A spokesman for Victoria’s Metropolitan Ambulance Service, Kevin Broadribb, confirmed last night that under the state’s user-pays system, all of those who used ambulances during the emergency would have to pay, unless they were MAS members.
He said ambulance fees were only waived at the discretion of the MAS, but this was not invoked in the case of the February 21 airport leak, which disrupted the travel plans of 14,000 people around the nation.

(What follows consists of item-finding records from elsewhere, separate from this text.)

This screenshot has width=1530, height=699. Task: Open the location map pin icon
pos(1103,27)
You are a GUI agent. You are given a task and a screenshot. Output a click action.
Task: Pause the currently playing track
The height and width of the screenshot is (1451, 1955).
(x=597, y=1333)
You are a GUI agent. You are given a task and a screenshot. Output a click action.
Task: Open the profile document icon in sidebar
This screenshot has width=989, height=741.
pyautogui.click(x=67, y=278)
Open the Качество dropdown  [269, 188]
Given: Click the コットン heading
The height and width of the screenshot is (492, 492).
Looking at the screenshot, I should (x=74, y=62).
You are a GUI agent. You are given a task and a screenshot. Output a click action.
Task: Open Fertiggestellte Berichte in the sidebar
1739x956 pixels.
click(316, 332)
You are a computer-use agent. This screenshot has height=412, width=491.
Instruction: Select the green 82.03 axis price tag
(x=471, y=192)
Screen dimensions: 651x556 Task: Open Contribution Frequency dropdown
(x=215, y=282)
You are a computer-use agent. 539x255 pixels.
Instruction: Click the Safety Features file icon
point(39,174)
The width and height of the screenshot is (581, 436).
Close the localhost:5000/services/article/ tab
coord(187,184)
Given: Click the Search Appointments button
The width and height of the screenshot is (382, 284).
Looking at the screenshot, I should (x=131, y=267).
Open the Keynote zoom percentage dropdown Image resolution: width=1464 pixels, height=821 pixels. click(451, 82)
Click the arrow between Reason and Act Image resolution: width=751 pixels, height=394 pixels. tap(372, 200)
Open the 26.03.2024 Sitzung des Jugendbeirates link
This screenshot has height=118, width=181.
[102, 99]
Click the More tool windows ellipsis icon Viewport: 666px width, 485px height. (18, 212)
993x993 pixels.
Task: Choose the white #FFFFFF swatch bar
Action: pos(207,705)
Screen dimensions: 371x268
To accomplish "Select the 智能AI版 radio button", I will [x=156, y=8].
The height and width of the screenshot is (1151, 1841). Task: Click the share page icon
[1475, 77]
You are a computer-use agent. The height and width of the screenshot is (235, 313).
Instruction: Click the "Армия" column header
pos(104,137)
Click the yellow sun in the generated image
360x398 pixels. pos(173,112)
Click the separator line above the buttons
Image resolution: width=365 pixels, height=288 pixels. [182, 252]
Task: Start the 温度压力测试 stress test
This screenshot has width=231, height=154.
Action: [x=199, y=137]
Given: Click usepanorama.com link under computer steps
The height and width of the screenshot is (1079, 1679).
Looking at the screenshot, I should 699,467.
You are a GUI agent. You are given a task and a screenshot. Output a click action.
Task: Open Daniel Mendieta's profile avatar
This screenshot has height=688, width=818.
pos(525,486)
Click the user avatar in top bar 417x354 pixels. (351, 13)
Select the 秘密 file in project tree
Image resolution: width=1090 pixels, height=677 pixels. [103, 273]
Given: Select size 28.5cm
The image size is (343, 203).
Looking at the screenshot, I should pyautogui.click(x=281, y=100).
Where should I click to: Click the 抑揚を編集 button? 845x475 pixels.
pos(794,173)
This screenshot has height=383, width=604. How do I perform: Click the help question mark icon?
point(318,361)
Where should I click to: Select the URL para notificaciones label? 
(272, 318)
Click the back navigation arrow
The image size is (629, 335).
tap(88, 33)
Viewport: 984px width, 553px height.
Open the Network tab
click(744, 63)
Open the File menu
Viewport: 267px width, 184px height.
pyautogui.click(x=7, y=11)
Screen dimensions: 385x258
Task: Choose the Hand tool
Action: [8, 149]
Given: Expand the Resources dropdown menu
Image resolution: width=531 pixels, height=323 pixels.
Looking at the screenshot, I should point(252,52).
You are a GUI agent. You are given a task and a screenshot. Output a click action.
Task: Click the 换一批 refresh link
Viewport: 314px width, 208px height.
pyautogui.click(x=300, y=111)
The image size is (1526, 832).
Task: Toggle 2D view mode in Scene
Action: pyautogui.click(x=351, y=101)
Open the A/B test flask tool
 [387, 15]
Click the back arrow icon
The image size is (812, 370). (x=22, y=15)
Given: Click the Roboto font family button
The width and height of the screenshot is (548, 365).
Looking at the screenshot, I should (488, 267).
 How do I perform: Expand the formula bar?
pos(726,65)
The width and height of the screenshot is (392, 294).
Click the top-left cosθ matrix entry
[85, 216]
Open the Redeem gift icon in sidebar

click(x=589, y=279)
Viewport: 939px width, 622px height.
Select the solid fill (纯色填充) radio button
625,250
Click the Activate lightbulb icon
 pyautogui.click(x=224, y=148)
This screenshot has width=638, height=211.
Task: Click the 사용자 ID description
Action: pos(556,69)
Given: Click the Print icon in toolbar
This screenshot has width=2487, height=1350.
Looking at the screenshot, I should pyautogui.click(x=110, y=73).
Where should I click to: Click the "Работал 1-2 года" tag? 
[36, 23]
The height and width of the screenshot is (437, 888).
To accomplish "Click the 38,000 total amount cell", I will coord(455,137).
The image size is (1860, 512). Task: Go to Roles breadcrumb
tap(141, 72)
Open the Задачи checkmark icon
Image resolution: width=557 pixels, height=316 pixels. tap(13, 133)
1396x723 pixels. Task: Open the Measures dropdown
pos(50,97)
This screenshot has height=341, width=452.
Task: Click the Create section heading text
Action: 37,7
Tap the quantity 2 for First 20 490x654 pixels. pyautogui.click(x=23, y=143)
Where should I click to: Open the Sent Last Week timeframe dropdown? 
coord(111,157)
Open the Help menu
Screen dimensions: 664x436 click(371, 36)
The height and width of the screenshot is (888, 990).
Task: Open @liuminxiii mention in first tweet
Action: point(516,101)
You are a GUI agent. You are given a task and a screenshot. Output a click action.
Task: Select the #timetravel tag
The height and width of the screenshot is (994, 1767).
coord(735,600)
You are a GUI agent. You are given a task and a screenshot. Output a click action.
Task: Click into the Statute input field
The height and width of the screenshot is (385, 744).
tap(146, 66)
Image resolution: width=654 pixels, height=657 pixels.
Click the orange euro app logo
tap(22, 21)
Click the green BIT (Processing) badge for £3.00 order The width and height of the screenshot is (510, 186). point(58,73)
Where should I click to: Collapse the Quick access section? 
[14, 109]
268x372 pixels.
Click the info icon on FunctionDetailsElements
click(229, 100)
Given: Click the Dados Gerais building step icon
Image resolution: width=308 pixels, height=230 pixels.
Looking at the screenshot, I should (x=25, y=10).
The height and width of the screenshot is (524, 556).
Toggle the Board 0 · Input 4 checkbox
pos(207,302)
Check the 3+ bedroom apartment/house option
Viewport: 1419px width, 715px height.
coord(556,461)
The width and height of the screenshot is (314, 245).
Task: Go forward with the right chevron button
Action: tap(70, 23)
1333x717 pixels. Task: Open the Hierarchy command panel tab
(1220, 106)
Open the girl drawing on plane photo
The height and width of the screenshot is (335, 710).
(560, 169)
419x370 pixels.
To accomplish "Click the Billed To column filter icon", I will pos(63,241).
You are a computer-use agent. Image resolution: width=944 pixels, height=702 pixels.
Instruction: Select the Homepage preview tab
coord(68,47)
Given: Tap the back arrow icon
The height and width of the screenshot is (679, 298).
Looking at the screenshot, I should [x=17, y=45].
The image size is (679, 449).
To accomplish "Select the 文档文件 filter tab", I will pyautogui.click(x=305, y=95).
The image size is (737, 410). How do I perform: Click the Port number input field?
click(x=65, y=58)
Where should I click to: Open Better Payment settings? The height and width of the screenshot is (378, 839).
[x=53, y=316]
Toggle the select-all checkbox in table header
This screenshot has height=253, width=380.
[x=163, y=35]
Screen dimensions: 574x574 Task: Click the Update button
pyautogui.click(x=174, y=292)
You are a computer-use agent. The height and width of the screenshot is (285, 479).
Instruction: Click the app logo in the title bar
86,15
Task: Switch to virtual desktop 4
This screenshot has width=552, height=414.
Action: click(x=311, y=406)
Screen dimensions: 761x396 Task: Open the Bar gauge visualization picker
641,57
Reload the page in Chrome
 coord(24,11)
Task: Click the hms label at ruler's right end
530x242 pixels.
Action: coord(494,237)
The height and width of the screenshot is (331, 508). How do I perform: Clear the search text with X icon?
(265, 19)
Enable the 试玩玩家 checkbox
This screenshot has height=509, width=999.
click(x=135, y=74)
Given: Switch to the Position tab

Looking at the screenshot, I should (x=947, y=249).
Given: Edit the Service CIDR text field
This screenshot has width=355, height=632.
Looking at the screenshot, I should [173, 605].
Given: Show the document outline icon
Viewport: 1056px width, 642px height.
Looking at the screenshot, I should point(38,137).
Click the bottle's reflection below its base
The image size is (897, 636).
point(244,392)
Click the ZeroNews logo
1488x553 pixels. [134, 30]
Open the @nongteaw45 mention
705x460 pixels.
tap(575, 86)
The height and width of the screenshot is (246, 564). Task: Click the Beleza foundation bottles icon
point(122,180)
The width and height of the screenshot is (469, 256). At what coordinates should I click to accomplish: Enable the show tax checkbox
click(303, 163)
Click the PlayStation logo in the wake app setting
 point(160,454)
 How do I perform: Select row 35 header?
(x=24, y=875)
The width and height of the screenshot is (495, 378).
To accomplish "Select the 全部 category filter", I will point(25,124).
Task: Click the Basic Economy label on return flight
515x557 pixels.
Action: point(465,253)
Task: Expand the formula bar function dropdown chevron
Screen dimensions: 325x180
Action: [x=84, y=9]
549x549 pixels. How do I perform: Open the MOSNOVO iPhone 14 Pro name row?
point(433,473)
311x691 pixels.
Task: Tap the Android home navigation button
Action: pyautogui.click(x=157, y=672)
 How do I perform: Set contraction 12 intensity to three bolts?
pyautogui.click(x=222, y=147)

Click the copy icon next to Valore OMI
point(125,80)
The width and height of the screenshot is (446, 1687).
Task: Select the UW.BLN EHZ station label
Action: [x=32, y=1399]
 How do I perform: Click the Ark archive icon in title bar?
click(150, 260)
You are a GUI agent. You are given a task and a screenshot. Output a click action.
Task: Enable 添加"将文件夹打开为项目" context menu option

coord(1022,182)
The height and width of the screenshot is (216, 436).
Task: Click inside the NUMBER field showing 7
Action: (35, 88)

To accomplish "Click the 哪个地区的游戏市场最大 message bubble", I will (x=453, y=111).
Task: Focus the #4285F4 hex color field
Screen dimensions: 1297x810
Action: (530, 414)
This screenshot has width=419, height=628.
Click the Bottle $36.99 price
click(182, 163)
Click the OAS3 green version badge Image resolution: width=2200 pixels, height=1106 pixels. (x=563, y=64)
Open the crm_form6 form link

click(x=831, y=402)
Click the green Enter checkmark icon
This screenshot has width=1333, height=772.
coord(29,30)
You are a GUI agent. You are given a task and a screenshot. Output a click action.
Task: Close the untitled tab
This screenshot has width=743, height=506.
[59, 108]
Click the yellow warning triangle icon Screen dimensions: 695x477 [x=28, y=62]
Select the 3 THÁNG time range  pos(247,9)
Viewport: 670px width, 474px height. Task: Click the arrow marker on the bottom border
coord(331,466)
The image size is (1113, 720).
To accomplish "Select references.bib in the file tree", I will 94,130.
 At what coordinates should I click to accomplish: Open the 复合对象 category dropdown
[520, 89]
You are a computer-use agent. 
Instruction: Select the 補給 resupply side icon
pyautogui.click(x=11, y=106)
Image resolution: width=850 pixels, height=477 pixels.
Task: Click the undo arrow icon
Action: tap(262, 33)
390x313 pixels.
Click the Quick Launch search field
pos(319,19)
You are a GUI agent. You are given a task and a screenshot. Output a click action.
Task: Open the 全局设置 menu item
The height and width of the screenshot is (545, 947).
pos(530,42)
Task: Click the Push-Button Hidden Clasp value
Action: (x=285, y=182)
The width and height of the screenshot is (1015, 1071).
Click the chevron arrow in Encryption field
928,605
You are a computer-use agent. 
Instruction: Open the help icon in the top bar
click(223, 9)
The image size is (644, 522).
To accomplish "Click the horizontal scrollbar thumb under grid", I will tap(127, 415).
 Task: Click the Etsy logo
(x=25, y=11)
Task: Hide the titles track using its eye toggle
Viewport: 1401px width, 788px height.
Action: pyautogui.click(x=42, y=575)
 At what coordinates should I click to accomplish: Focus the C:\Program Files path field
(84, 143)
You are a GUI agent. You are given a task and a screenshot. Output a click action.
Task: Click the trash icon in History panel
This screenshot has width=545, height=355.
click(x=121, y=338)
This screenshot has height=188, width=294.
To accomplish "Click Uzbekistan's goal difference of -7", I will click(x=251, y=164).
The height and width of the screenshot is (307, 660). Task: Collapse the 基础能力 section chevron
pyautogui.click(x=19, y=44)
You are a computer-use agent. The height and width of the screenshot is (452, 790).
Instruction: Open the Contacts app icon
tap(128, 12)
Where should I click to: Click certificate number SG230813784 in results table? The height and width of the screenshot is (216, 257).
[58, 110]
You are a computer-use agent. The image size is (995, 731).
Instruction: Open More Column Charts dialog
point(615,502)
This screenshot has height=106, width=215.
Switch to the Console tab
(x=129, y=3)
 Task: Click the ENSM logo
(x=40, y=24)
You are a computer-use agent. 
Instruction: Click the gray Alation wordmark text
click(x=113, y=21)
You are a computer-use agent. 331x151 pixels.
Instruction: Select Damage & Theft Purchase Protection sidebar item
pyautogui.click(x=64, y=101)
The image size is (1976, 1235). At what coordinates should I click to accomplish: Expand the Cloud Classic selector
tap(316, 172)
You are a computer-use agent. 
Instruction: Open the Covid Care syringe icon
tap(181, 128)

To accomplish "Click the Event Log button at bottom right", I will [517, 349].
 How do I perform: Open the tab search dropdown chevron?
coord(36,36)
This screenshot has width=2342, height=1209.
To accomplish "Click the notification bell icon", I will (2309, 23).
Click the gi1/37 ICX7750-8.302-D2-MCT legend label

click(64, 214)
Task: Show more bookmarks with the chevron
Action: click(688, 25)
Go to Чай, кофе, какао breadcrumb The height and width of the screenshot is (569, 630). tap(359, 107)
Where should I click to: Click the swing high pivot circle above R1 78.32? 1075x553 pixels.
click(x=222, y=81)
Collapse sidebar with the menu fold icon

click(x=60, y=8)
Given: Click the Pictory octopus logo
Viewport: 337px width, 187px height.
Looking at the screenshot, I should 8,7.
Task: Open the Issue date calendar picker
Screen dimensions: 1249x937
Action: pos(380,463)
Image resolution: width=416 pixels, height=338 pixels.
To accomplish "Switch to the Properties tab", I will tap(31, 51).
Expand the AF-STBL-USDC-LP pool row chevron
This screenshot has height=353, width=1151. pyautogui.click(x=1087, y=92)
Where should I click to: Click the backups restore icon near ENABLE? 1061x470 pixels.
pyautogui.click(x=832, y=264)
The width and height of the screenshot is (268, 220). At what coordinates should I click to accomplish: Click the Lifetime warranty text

So far MAS has withdrawn only one bill – one for $1400 handed to Kath Taylor and her 10-year-old daughter, Laura.
Ms Taylor said Laura complained of a headache as she passed through security at the airport after arriving on a flight from the Gold Coast.
“They (the ambulance paramedics) asked people, ‘Who is feeling sick’, and Laura said, ‘I am’,” Ms Taylor told The Australian last night.
“They took us over to an ambulance and told us it (the cost) would be covered.”
The mother and daughter were then taken to the nearest hospital, where Laura was given two headache tablets and told to go home.
When Ms Taylor was later billed $1400 for the ride, she complained to MAS. She was told yesterday that the fee would be waived because she had wrongly been told at the airport that she would not have to pay.
Ambulance operations manager Paul Holman said the service did not regret its decision to charge people for using ambulances during the airport crisis.
“People need to take out appropriate coverage for ambulance transport,” he said.
Mr Broadribb said he did not know how many of the 47 people transported from the airport had been billed, because he did not know how many were MAS members.
The Victorian Government is expected to release a report soon into the health scare. Experts have struggled to identify the cause of the leak, after having initially found no evidence of a chemical spill or gas leak.
The airport’s south terminal was shut down for eight hours, causing Virgin Blue to cancel 110 flights over two days.